[Work instructions]
Transcribe every record verbatim; no pictures.

[Exercise data]

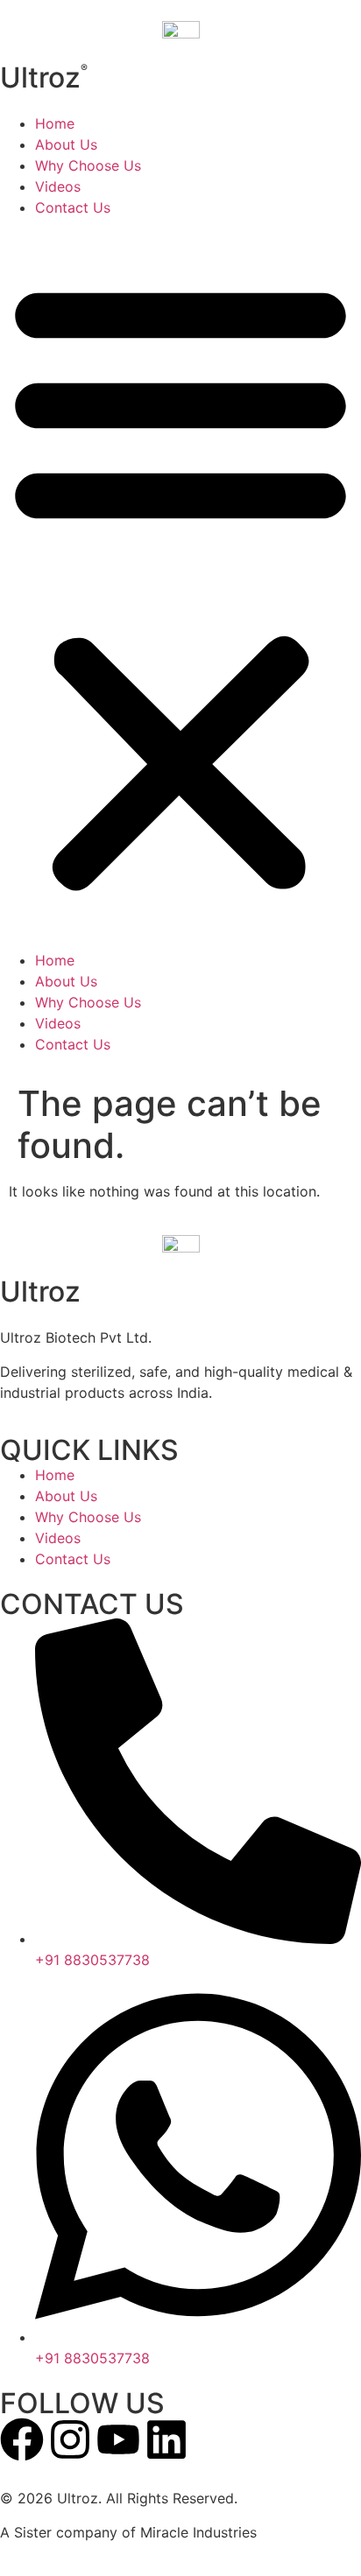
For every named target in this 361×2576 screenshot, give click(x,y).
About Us (66, 144)
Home (54, 123)
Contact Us (72, 207)
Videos (58, 186)
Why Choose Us (88, 165)
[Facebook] (22, 2439)
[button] (180, 584)
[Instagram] (70, 2439)
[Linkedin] (166, 2439)
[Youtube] (118, 2439)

[Answer for the task]
For every named target in this 361×2576 screenshot, give click(x,y).
About Us (66, 144)
Home (54, 123)
Contact Us (72, 207)
Videos (58, 186)
Why Choose Us (88, 165)
[Facebook] (22, 2439)
[button] (180, 584)
[Instagram] (70, 2439)
[Linkedin] (166, 2439)
[Youtube] (118, 2439)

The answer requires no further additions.